On March 7, 1953, Watson and Crick finished their model, which reached 6 feet tall. "A Structure for Deoxyribose Nucleic Acid" was published in Nature on April 25, 1953. By the late 1950s, their work had been widely accepted by the scientific community.
In 1962, Watson and Crick received the Nobel Prize for Physiology or Medicine with Maurice Wilkins. He had published important crystallography work relating to DNA at the same time as Watson and Crick. Rosalind Franklin, whose photograph provided "a Eureka moment" for Watson, died in 1958 of cancer. Scientists wonder if she would have been honored with the award as well, had she lived.
New Paths
After their discovery, Watson and Crick stayed in touch, but took different paths in science. Watson joined the faculty of Harvard University in 1955, focusing his research on the role of ribonucleic acid (RNA) in protein synthesis. In 1968, he became director of Cold Spring Harbor Laboratory on Long Island, New York. It conducts research on cancer, plant molecular biology, cell biochemistry, and neuroscience. In 1989, he was appointed director of the National Center for Human Genome Research at the National Institutes of Health and launched a worldwide effort to map and sequence the human genome. In 1994, he became president of Cold Spring Harbor Laboratory.
Crick was made a Fellow of the Royal Society in England in 1959. Working with Sydney Brenner, he sought to "unravel the genetic code" by determining how the sequence of DNA bases would specify the amino acid sequence in proteins. By 1961, they had shown that this translation involves a three-nucleotide code, or codon, which opened the door to new biotechnology research ranging from genetic fingerprinting to screening for inherited diseases. In 1976, Crick joined the Salk Institute for Biological Studies in San Diego, California, where he became involved in studies of neurons and how the brain functions. He served the institute as both a distinguished research scientist and former president. Crick died on July 28, 2004, at the age of 88.

What would happen if we didn't have DNA or RNA?


Without DNA or RNA your cells would not know how to make another cell. These are the memory your cells use to tell itself how to build the proteins and enzymes and other parts the cells need to function. without this special memory cells wouldn't know how to build itself or how those parts are supposed to work. We wouldn't exist. For all of us to look the same we'd have to have the same DNA.

How Does DNA Work?


DNA is a chain built up of four simple building blocks. The four types are adenine, cytosine, thymine and guanine or A, C, T and G for short. The shapes of A and T and of C and G are "complementary". Each of the two pairs fit together neatly like pieces of a jigsaw puzzle.
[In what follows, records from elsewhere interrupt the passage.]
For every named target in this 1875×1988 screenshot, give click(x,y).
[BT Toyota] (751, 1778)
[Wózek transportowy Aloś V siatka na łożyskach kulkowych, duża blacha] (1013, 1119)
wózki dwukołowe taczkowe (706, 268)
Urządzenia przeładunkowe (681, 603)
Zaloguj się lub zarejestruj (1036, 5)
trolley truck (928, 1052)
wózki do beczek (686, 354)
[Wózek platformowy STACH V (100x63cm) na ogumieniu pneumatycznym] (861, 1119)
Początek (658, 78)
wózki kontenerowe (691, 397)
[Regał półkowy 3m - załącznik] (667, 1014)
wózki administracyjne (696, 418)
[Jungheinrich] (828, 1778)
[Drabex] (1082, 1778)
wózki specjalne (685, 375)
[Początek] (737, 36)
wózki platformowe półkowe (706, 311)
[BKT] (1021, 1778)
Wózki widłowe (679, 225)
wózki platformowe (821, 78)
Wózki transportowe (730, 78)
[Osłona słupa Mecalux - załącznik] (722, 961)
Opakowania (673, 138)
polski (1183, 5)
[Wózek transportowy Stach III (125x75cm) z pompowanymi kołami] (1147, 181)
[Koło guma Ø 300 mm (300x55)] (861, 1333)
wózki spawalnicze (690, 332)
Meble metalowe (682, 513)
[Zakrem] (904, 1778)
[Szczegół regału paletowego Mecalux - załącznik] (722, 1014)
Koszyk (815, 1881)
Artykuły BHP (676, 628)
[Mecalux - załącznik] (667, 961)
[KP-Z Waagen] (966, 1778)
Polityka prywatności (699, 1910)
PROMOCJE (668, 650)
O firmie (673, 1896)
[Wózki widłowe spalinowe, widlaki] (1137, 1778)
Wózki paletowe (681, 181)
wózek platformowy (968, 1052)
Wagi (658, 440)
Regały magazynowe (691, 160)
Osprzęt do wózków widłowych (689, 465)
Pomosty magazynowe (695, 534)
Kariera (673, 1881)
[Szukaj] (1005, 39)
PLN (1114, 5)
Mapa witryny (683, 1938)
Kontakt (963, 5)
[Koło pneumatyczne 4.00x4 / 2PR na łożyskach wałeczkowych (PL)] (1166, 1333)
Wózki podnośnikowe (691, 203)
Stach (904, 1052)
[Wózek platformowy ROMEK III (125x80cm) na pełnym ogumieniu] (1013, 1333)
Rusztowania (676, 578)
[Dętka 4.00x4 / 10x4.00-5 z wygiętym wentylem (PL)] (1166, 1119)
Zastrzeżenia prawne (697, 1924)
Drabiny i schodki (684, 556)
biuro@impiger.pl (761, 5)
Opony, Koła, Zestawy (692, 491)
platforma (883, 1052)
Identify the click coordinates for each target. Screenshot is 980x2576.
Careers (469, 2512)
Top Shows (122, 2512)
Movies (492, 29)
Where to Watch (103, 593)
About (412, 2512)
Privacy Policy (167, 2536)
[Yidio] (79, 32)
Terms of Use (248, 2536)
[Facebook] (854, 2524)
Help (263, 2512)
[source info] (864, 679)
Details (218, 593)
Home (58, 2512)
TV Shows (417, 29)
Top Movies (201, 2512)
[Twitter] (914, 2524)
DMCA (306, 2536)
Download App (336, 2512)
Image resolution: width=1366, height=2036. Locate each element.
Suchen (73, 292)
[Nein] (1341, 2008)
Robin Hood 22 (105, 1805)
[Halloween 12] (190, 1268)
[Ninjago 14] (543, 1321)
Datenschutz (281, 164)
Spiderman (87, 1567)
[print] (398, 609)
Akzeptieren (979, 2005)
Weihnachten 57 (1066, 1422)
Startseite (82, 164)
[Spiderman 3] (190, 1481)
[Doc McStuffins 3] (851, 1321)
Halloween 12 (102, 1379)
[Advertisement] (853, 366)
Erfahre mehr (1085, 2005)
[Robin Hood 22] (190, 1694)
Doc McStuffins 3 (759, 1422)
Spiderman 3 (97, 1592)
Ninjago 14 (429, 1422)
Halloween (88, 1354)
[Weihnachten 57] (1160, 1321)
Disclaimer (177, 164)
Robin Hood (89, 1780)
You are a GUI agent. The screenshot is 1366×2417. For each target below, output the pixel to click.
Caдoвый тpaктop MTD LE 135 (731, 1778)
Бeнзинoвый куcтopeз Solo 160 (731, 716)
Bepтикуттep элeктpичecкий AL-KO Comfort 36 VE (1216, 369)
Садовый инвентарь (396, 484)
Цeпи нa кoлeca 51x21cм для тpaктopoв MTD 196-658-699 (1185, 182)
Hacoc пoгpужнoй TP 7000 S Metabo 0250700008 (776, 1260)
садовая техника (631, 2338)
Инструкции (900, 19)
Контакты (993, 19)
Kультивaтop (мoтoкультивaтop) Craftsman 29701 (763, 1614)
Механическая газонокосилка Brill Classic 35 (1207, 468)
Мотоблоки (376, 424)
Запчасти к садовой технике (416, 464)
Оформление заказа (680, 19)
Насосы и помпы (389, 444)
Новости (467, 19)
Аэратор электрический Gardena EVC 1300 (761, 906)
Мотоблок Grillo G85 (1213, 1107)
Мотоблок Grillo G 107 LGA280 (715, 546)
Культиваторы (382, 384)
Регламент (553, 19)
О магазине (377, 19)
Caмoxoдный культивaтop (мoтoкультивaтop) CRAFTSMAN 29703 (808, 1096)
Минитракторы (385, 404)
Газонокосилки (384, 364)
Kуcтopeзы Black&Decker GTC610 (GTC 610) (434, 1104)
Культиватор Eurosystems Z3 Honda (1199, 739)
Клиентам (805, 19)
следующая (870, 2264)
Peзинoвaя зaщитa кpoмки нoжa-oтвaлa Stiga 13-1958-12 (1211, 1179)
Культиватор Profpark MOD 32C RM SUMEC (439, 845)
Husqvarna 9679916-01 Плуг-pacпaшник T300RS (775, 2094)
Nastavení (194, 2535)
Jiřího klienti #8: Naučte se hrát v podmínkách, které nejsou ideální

The two chains of the DNA structure stick together due to bonds which form between the complementary pairs of bases. It is the complementary base pairs that allow DNA to copy itself.
Under certain circumstances the two chains of the DNA molecule separate. New DNA bases come in and stick to their complementary partner on the existing chain. The new bases are then stuck together to make a "daughter" DNA chain. This process occurs for each of the original chains of the parent DNA molecule. Two daughter DNA chains are, therefore, formed.